— Supplied passage —
*****

Jump to content
UncleBacon

HARD power downs

11 posts in this topic Last Reply

Recommended Posts

Hello all,

 

I am very new to unRAID but not necessarily new to computers and servers. I am in the process of converting my buddy's Ubuntu Server over to unRAID. The server boots, created the array, tried installing/using dockers and plugins, everything runs great. Love unRAID. I have yet to purchase a licence (19 days to go) because I am having a hell of a time with this thing and hard power downs. Literally powers off like it was unplugged, no errors, nothing on the terminal (I recorded a video), Fix Common Problems Troubleshooting mode doesn't record errors, even tried a syslog tail. Nothing. Thus far, I've found this ONLY happens when copying large files to the server, in this case, large media files. The server can run full parity checks/corrections with no problem and will run for days if left alone. All things point to hardware but I wanted some opinions or other ideas before digging in to what's left (ie: MoBo and CPU). Here is the server and my process thus far:

 

Components:
 - Motherboard: Supermicro C7SIM-Q
 - CPU: Intel Core i5 CPU 750 @ 2.67GHz
 - RAM: 4x G.Skill RipjawsX F3-12800CL9-4GBXL (16GB total)

*****

— Given data —
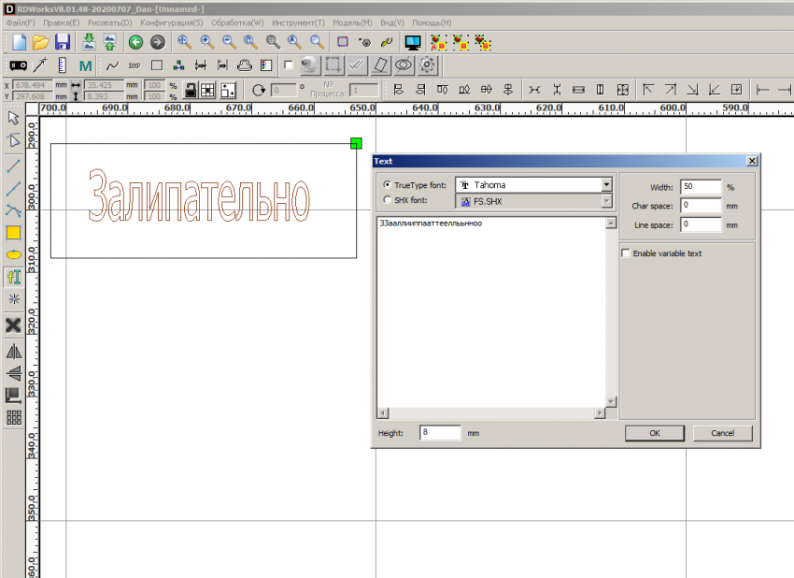Open the Tahoma font dropdown

(x=606, y=185)
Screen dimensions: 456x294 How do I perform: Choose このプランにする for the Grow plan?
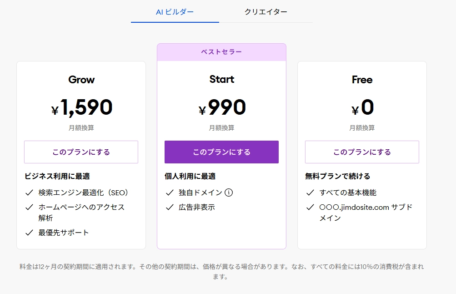(x=80, y=152)
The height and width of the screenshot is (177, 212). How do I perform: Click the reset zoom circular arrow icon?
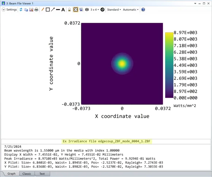102,10
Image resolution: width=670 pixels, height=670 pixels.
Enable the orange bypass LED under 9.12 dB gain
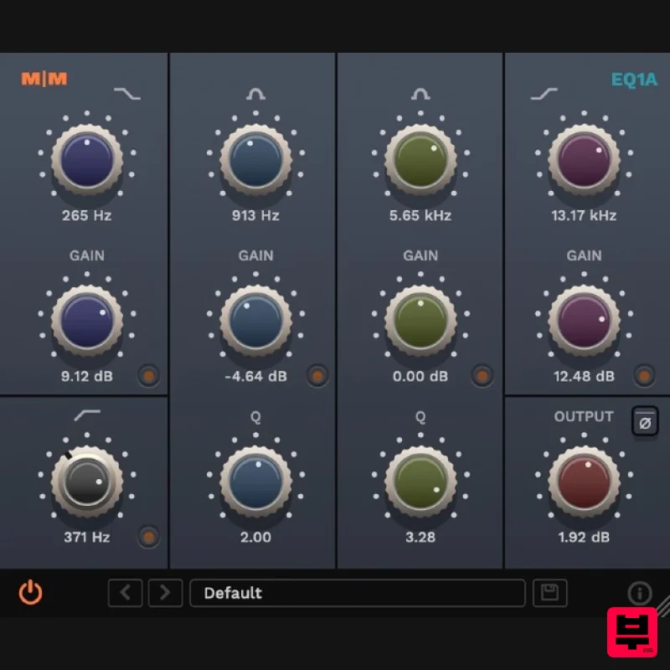148,377
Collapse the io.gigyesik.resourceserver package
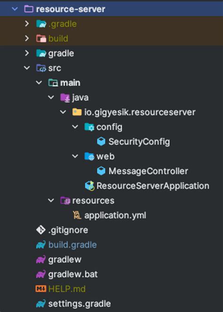Image resolution: width=223 pixels, height=312 pixels. pos(63,112)
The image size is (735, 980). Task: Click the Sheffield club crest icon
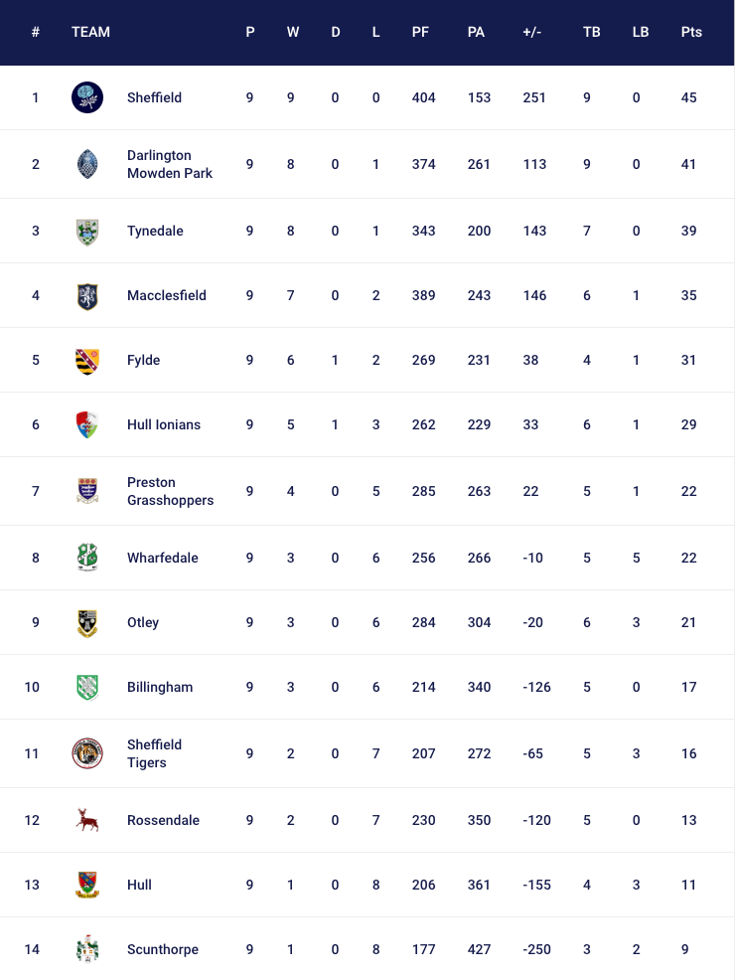[87, 97]
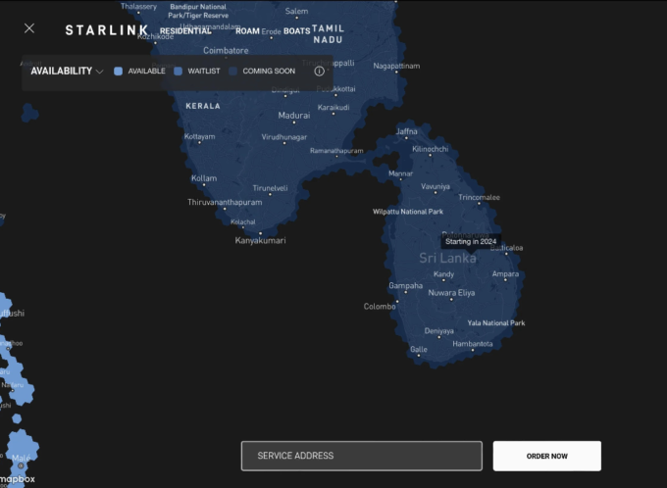
Task: Click the Sri Lanka country label
Action: [447, 259]
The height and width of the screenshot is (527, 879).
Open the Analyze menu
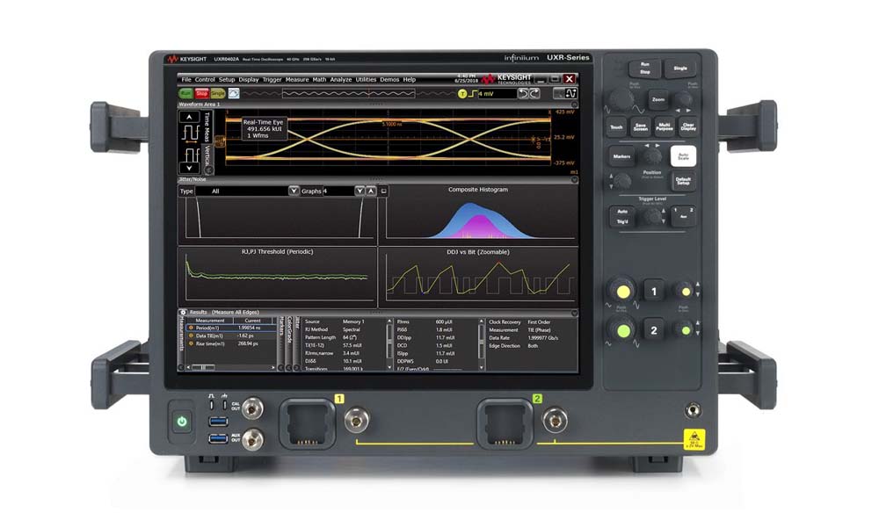point(341,80)
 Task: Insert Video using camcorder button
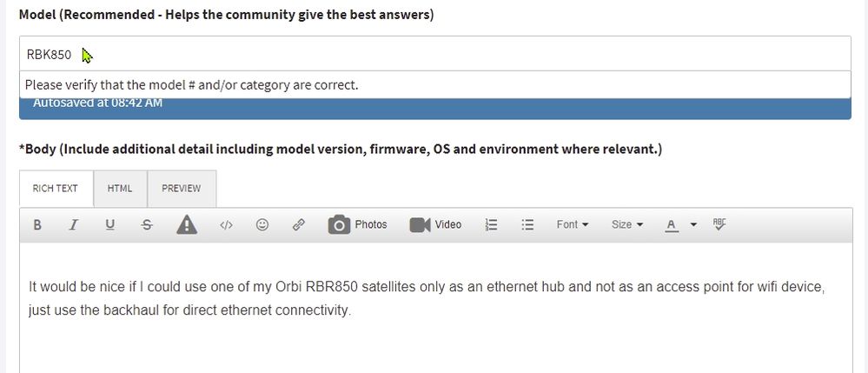click(435, 225)
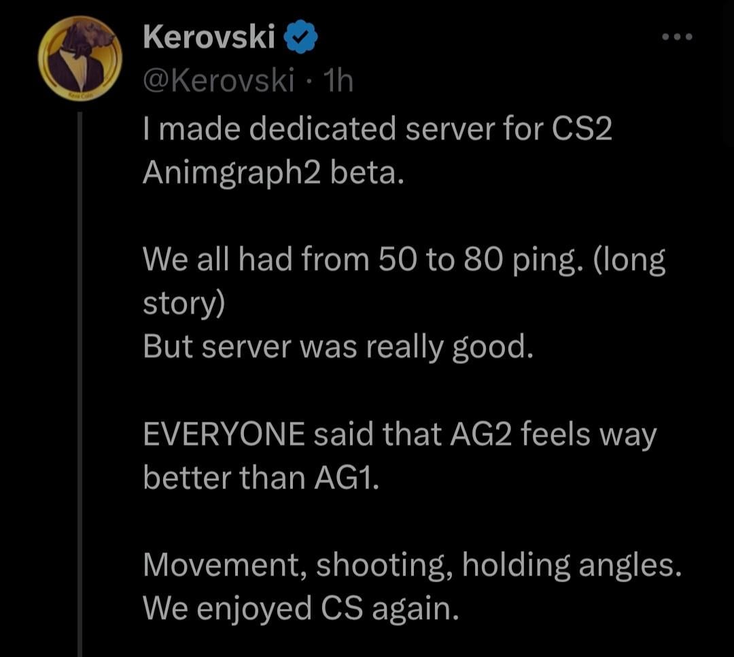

*****

— Do this —
According to the forum post about hard power downs, during what activity do the shutdowns happen? The records were taken from a different source than the forum post.

— Worked answer —
They happen only when large files, such as large media files, are copied to the server.